[Required work]
I would like the records restated word for word, without the pictures.

[Data shown Boundary: Start]

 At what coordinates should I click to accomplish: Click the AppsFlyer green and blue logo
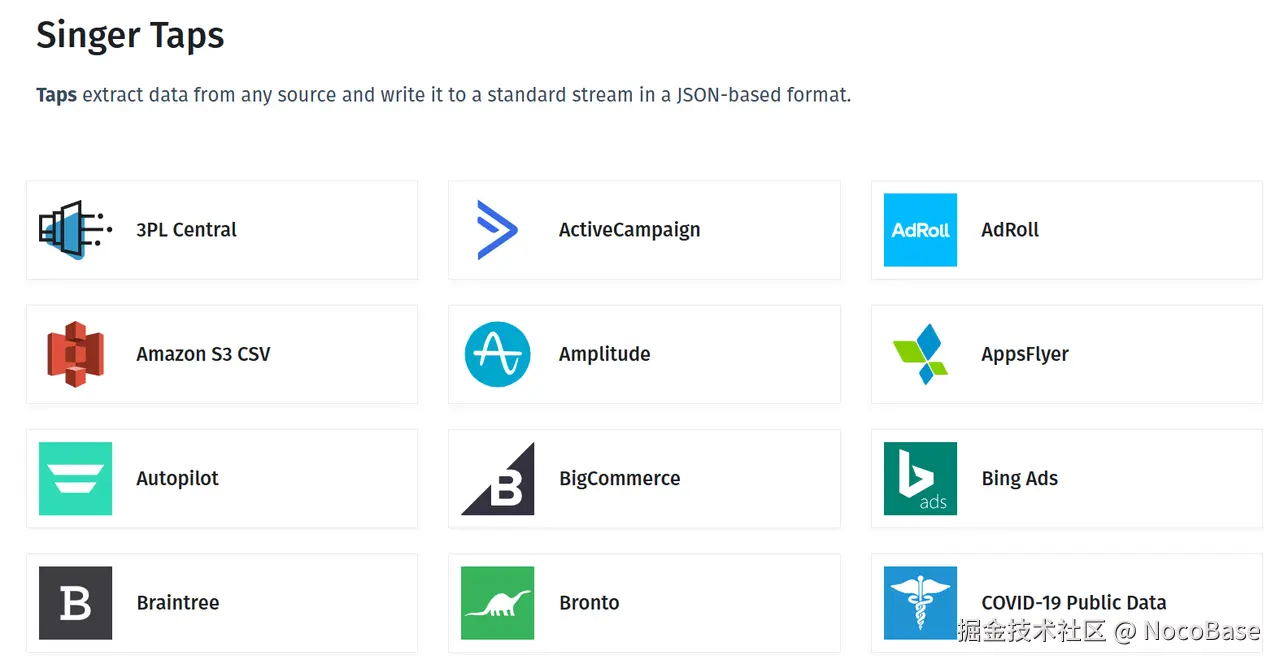920,354
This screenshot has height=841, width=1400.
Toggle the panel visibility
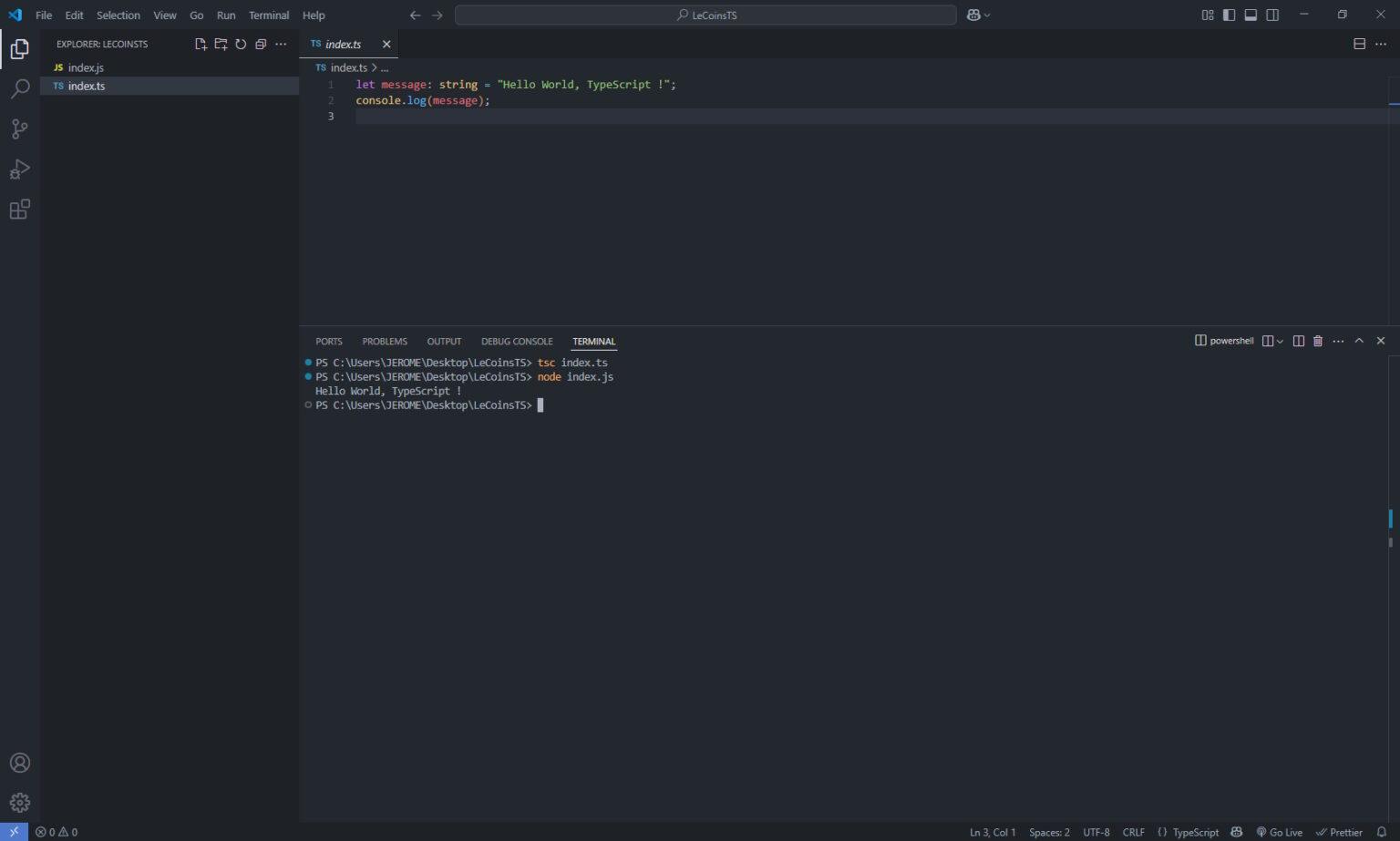pyautogui.click(x=1251, y=15)
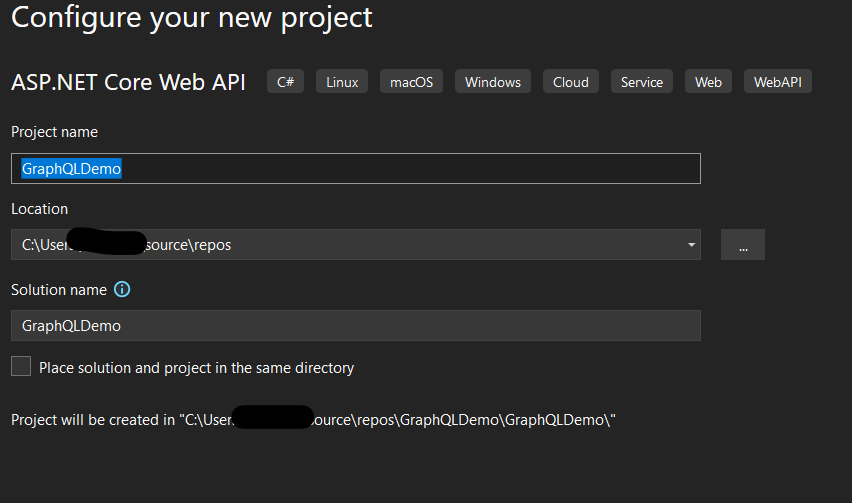
Task: Expand the Location dropdown arrow
Action: [x=691, y=245]
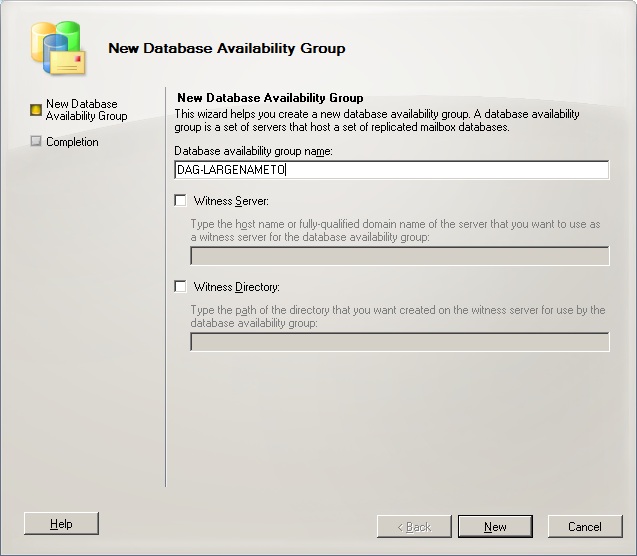Select the Completion step in sidebar
This screenshot has height=556, width=637.
coord(72,142)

[Data shown Boundary: End]

[Your response]
 At what coordinates should I click to accomplish: Click the AppsFlyer green and blue logo
920,354
This screenshot has height=841, width=1400.
Toggle the panel visibility
pyautogui.click(x=1251, y=15)
Task: Expand the Location dropdown arrow
Action: [x=691, y=245]
Select the Completion step in sidebar
This screenshot has height=556, width=637.
coord(72,142)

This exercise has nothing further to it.